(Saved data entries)
********************

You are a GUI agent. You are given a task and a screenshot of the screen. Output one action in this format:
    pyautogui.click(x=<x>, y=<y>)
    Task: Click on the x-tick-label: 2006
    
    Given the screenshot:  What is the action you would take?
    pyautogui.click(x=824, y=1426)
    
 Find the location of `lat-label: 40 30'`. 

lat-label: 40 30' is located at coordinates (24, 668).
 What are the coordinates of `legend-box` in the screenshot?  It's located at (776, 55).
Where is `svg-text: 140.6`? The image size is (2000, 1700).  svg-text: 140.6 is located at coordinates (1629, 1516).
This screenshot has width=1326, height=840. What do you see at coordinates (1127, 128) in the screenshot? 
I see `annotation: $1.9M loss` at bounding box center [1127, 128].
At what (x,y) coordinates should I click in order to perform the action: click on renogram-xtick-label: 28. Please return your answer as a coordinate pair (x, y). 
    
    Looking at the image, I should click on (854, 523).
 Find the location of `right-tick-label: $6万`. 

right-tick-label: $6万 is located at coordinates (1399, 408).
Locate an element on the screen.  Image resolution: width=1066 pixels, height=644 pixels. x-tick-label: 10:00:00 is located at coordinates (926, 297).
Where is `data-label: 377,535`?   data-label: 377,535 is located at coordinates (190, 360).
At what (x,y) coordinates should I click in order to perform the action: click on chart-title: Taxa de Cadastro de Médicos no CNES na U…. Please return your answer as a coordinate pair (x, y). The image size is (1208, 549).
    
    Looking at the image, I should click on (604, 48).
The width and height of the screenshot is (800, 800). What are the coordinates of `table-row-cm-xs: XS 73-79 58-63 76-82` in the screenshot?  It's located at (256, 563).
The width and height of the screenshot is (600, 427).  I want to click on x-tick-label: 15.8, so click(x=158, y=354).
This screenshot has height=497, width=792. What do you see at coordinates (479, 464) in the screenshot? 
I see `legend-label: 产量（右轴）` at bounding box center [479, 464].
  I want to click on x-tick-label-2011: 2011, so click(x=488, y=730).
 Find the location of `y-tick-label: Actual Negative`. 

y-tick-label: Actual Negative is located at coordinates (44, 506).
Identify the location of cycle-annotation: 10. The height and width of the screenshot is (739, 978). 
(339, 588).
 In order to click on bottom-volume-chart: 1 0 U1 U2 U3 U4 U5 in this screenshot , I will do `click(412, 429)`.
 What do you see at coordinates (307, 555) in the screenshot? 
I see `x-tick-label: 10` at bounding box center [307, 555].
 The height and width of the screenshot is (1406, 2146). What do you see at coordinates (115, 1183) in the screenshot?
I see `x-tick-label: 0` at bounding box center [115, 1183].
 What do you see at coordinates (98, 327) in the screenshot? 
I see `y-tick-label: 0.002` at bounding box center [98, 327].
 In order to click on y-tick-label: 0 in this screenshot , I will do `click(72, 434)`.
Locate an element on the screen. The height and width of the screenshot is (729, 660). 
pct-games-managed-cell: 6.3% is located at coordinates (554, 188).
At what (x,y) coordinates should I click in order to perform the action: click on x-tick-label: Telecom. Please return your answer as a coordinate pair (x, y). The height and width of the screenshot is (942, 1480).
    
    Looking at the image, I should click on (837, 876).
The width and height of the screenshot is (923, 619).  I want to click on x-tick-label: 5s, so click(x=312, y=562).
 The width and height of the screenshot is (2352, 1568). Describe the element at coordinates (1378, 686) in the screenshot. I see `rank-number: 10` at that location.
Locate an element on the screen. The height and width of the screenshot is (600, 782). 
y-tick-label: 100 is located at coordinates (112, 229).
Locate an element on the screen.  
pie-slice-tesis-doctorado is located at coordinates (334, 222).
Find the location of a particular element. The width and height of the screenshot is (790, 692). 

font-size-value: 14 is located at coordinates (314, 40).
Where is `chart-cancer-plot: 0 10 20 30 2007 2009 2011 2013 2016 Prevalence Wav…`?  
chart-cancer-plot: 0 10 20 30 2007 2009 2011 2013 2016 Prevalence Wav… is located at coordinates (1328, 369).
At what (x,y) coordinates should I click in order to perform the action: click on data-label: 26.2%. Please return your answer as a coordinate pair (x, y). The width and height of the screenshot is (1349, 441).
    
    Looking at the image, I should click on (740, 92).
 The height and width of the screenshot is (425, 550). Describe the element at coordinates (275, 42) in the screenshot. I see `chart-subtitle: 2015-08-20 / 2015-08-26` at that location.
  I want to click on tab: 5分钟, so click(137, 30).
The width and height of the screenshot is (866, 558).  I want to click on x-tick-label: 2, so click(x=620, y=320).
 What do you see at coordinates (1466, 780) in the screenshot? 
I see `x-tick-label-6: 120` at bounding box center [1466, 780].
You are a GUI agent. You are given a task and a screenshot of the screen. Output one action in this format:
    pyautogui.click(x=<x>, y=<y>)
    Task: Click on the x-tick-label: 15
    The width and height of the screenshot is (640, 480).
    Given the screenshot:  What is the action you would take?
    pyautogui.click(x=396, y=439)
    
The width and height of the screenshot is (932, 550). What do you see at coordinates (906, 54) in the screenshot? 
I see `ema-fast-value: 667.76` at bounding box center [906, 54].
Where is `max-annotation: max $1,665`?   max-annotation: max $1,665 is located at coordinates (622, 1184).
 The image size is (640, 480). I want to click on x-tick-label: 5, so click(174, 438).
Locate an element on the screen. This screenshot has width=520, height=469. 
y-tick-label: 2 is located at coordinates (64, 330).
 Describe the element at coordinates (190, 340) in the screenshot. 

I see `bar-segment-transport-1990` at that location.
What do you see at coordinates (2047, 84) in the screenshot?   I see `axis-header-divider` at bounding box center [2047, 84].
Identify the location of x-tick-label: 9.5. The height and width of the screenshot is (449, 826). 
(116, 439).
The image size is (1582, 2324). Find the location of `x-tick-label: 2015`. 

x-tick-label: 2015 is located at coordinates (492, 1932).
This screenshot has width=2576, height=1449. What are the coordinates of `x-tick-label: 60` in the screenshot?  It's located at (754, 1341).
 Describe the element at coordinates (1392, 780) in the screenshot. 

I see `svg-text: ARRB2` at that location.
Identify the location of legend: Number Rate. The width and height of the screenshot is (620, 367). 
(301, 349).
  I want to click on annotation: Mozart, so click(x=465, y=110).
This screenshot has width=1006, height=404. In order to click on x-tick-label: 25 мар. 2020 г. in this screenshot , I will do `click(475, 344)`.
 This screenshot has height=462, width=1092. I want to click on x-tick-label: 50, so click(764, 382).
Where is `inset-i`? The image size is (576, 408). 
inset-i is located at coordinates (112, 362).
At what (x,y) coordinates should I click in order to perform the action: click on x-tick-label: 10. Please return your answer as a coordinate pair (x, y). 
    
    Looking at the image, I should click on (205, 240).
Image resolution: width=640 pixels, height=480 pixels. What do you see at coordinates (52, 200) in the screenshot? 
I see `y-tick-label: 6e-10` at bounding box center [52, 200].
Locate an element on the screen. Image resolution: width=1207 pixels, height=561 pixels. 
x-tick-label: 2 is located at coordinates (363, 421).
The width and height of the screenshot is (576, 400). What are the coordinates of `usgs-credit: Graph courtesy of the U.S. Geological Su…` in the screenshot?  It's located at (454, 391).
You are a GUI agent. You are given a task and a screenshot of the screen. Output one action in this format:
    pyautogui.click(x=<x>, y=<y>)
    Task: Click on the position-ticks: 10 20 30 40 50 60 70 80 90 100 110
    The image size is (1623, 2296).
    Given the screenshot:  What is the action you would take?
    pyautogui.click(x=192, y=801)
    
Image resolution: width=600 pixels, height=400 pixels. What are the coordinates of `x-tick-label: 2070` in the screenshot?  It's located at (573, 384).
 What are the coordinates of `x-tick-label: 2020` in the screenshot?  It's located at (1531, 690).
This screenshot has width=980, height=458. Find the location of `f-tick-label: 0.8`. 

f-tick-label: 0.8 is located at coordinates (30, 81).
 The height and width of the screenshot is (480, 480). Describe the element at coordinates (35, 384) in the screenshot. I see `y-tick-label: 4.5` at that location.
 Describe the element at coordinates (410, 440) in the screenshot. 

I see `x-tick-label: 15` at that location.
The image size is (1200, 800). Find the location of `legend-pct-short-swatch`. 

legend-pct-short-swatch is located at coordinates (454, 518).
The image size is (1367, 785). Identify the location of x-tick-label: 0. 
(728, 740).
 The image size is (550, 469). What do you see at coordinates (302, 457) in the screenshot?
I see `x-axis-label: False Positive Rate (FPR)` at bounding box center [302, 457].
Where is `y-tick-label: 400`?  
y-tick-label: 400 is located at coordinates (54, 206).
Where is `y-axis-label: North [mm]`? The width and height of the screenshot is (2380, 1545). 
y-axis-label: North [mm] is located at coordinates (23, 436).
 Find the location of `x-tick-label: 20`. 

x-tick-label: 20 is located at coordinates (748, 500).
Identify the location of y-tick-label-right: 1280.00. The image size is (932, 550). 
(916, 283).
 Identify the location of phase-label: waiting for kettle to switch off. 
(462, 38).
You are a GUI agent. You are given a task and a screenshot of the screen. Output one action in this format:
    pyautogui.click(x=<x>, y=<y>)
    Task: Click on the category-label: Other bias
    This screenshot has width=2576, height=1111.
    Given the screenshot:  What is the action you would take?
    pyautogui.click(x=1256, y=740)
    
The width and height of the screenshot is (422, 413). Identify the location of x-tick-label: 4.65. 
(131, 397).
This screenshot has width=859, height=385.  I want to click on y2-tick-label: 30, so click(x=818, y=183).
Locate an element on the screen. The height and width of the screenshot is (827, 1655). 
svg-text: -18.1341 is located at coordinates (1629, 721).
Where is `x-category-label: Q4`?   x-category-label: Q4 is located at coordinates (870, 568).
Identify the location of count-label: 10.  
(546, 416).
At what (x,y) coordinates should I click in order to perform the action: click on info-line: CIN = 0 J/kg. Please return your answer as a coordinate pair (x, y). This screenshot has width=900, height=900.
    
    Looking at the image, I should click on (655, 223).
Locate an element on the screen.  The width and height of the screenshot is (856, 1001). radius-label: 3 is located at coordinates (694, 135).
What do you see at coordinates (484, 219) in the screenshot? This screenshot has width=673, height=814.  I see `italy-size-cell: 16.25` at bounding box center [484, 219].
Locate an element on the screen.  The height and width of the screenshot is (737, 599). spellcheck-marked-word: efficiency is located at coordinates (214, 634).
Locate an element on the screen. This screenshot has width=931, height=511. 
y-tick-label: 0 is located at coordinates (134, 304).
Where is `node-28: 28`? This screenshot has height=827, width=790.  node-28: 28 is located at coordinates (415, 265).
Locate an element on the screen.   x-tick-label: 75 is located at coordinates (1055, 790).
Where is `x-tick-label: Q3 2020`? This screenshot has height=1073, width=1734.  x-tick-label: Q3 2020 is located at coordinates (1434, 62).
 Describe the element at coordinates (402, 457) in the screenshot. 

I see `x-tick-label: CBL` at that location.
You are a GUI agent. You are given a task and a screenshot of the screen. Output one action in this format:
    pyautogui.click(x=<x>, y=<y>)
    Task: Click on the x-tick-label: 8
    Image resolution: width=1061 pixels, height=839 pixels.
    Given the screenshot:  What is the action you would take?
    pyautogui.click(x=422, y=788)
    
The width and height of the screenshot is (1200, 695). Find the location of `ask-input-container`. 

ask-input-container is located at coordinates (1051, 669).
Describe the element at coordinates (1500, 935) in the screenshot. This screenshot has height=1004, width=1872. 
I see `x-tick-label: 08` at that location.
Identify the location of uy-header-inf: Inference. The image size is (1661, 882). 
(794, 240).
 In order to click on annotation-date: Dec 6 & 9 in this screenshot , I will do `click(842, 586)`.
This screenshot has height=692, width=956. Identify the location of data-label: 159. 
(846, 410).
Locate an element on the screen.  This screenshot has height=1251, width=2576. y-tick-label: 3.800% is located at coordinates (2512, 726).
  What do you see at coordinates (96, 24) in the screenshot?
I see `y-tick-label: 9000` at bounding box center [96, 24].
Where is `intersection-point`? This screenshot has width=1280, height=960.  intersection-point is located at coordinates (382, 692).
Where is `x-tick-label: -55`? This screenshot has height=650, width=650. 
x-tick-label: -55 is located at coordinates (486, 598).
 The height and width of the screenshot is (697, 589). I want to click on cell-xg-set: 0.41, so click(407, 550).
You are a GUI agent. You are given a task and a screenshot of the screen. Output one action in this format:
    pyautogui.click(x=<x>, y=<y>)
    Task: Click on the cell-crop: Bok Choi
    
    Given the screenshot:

********************

◆ **Task goal**
Copy out the data word for word, from the very start down through the line that contains "lat-label: 40 30' is", and include that line.

◆ **Solved problem**
You are a GUI agent. You are given a task and a screenshot of the screen. Output one action in this format:
    pyautogui.click(x=<x>, y=<y>)
    Task: Click on the x-tick-label: 2006
    
    Given the screenshot:  What is the action you would take?
    pyautogui.click(x=824, y=1426)
    
 Find the location of `lat-label: 40 30'`. 

lat-label: 40 30' is located at coordinates (24, 668).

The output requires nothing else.